### TO DO
Swap "pixels" for "px" in the items from their start through the line containing "center [1074, 184].", and reproduce that stretch with nothing else altered and the pictures left out.

### DATA FOR THIS TASK
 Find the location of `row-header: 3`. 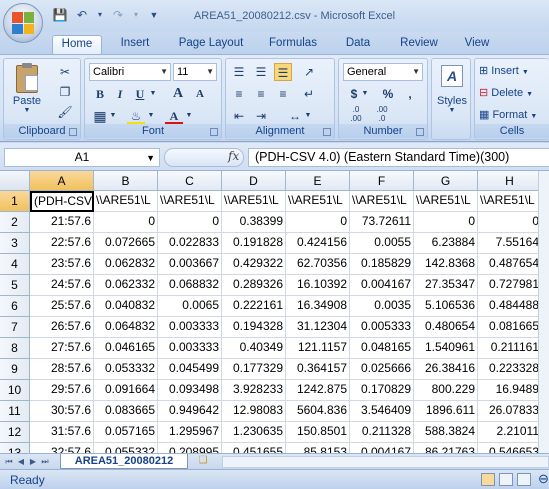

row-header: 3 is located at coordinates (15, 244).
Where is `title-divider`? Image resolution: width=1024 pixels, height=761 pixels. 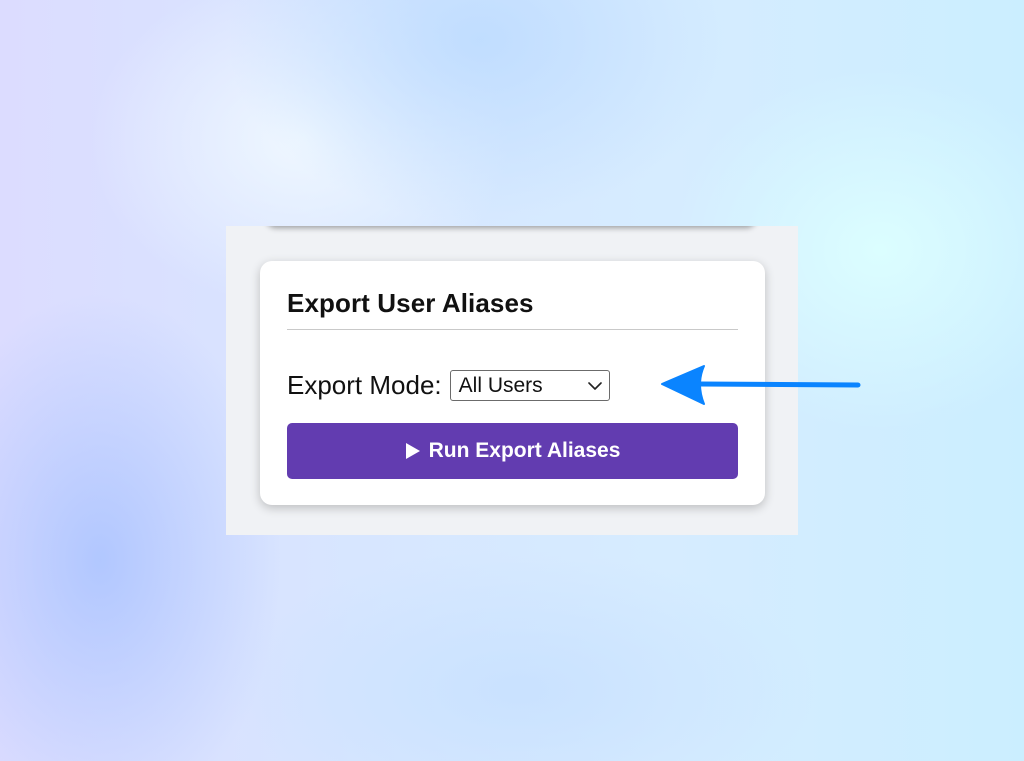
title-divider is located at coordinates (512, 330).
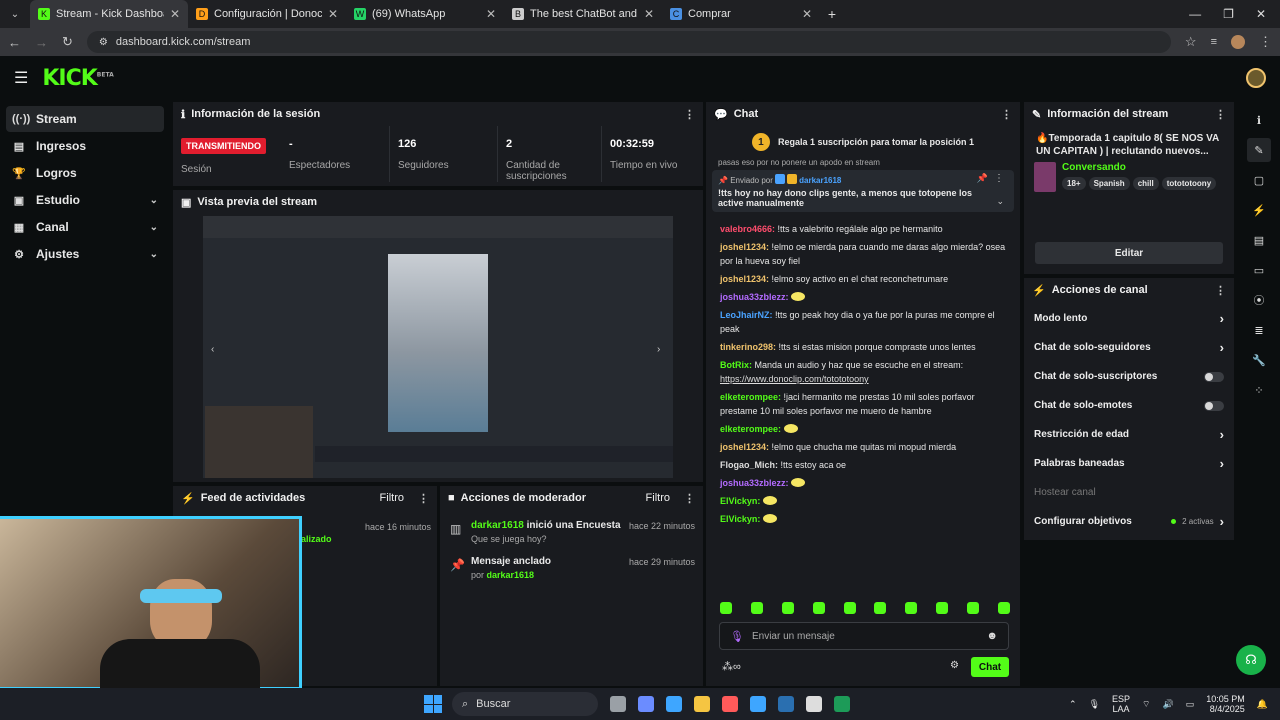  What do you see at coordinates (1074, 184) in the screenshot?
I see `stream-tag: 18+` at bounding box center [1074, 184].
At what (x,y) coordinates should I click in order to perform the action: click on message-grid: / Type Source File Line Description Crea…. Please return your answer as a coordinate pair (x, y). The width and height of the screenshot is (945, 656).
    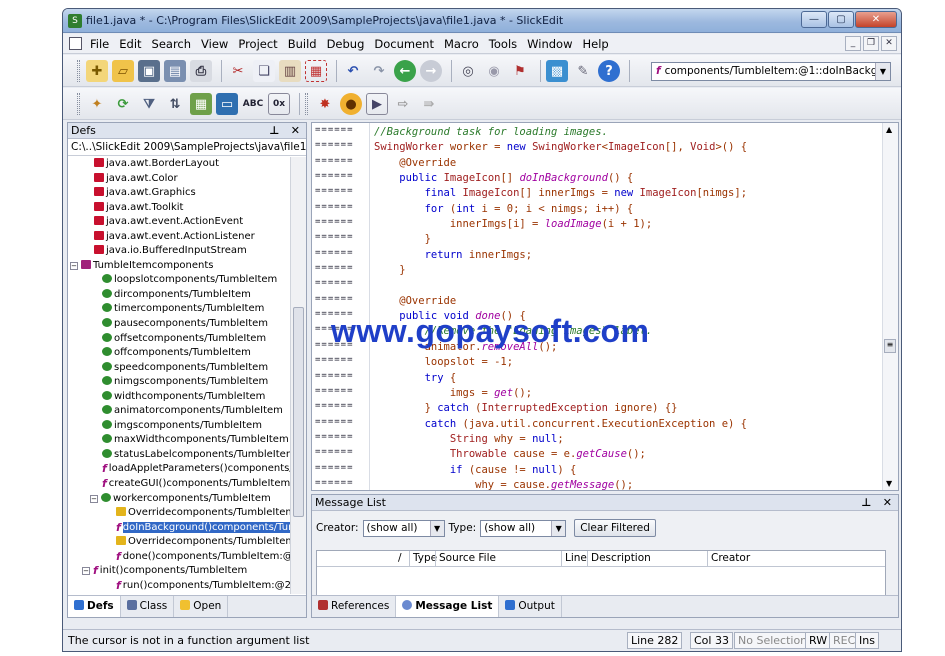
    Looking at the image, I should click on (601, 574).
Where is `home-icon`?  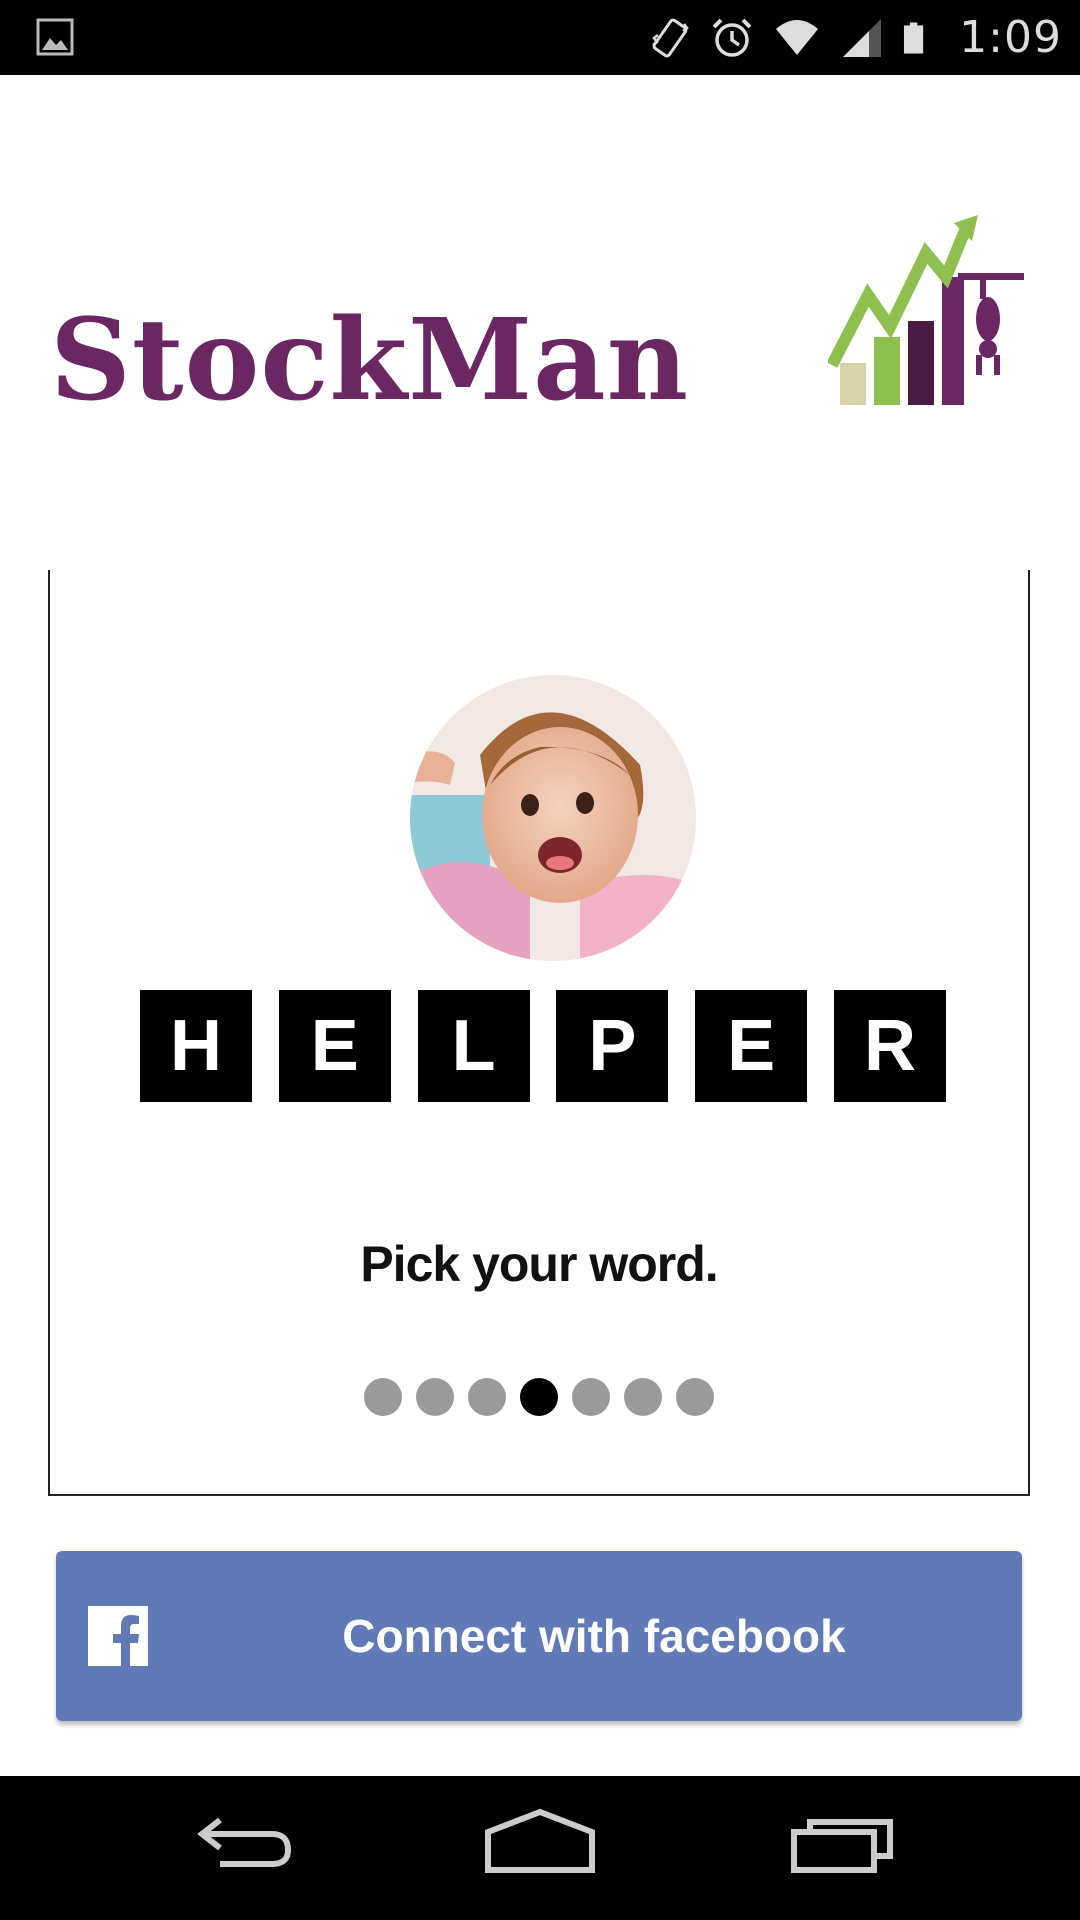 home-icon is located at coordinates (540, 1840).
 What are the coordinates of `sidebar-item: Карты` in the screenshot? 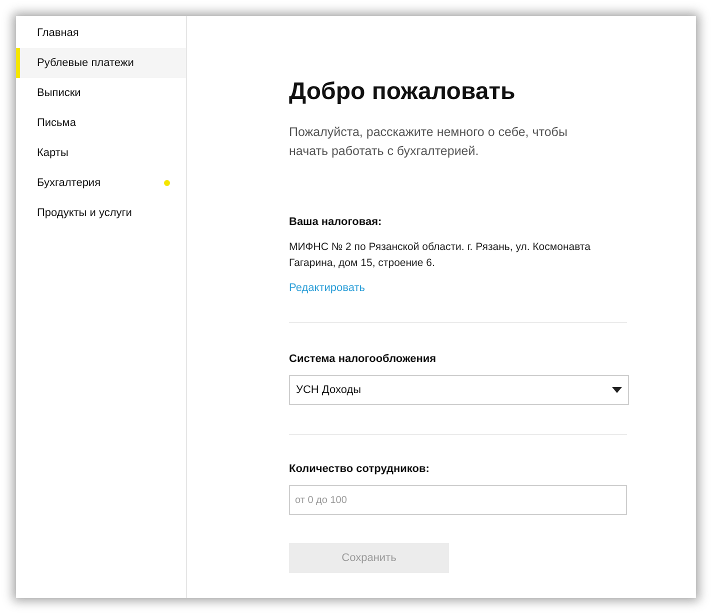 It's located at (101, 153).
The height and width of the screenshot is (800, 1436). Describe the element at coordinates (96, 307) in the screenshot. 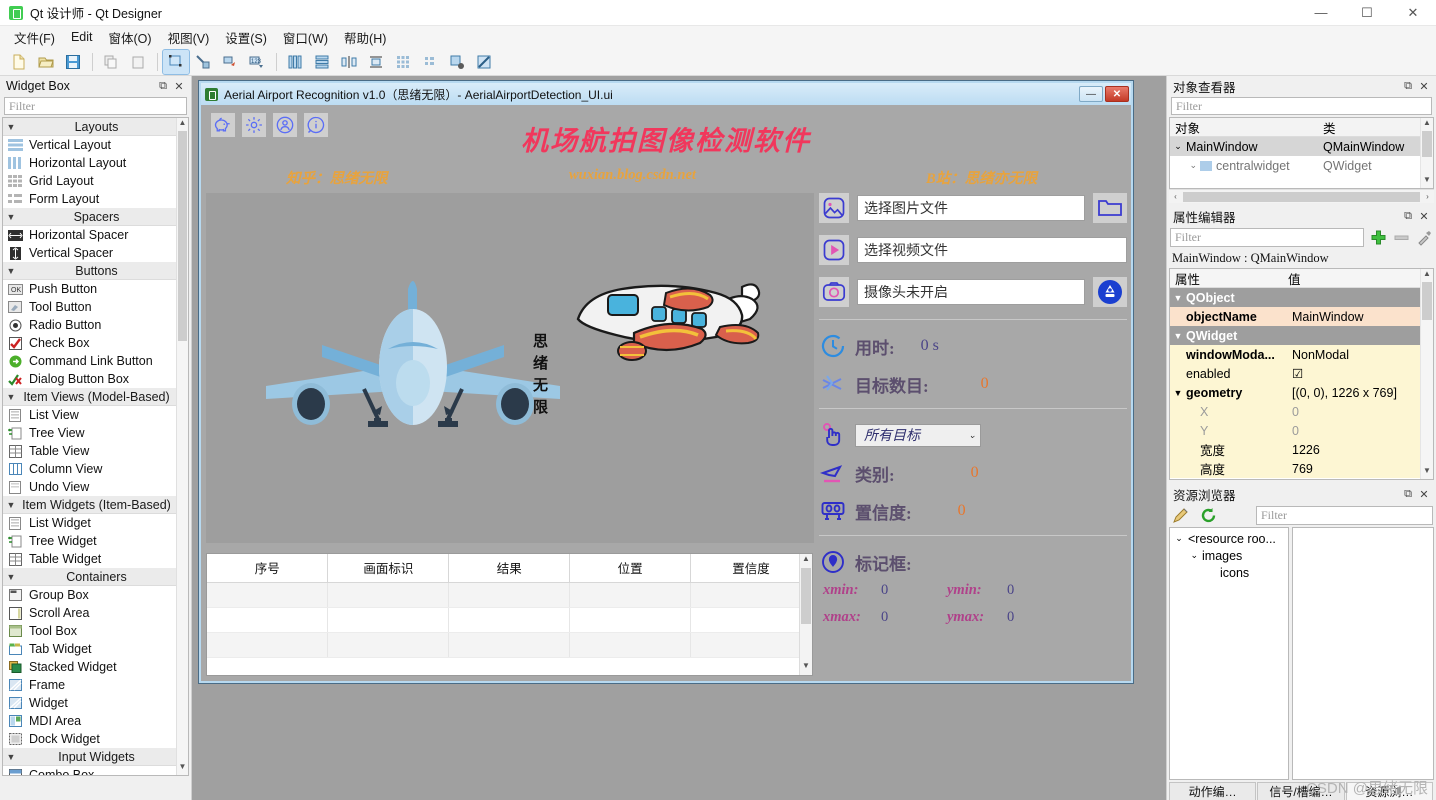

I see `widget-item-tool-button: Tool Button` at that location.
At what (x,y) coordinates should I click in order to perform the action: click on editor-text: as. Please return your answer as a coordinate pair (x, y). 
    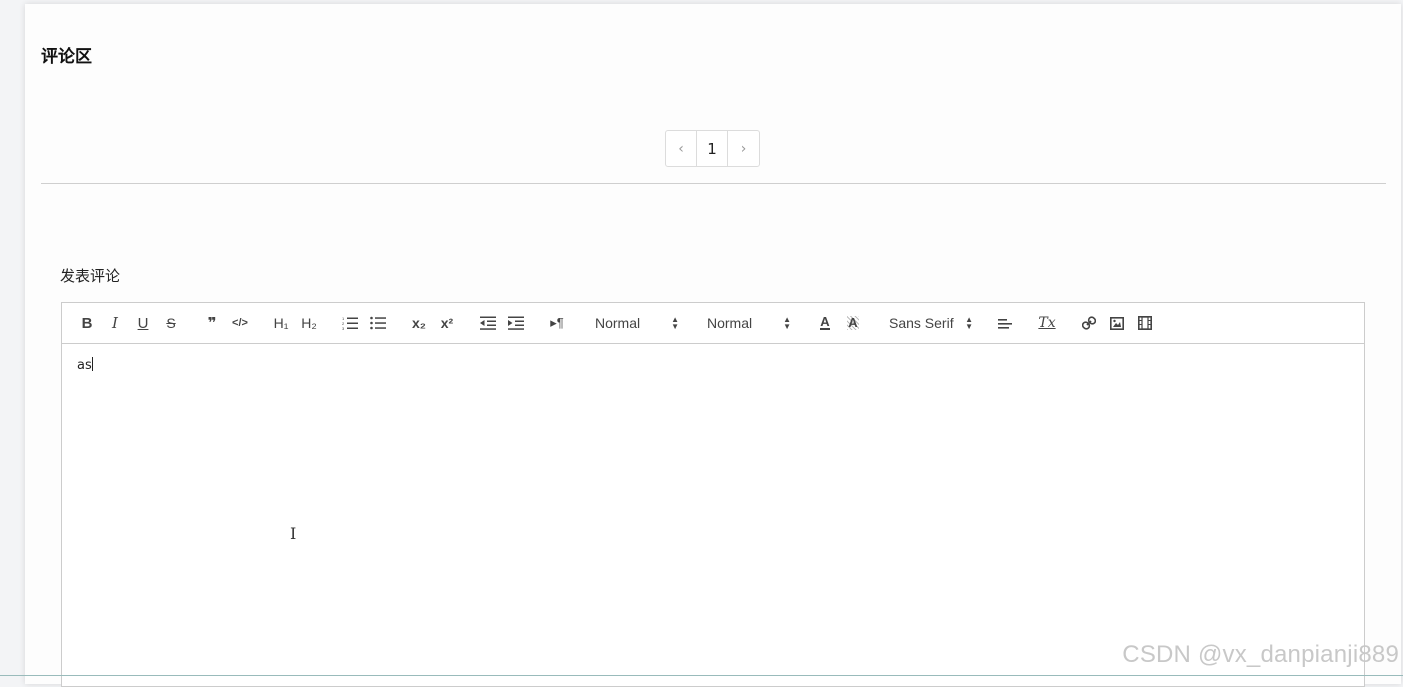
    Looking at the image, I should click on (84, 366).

### YOUR RESPONSE
 Find the location of `row-header: 3`. 

row-header: 3 is located at coordinates (15, 244).
Where is `title-divider`? Image resolution: width=1024 px, height=761 px. 
title-divider is located at coordinates (512, 330).
  What do you see at coordinates (1074, 184) in the screenshot?
I see `stream-tag: 18+` at bounding box center [1074, 184].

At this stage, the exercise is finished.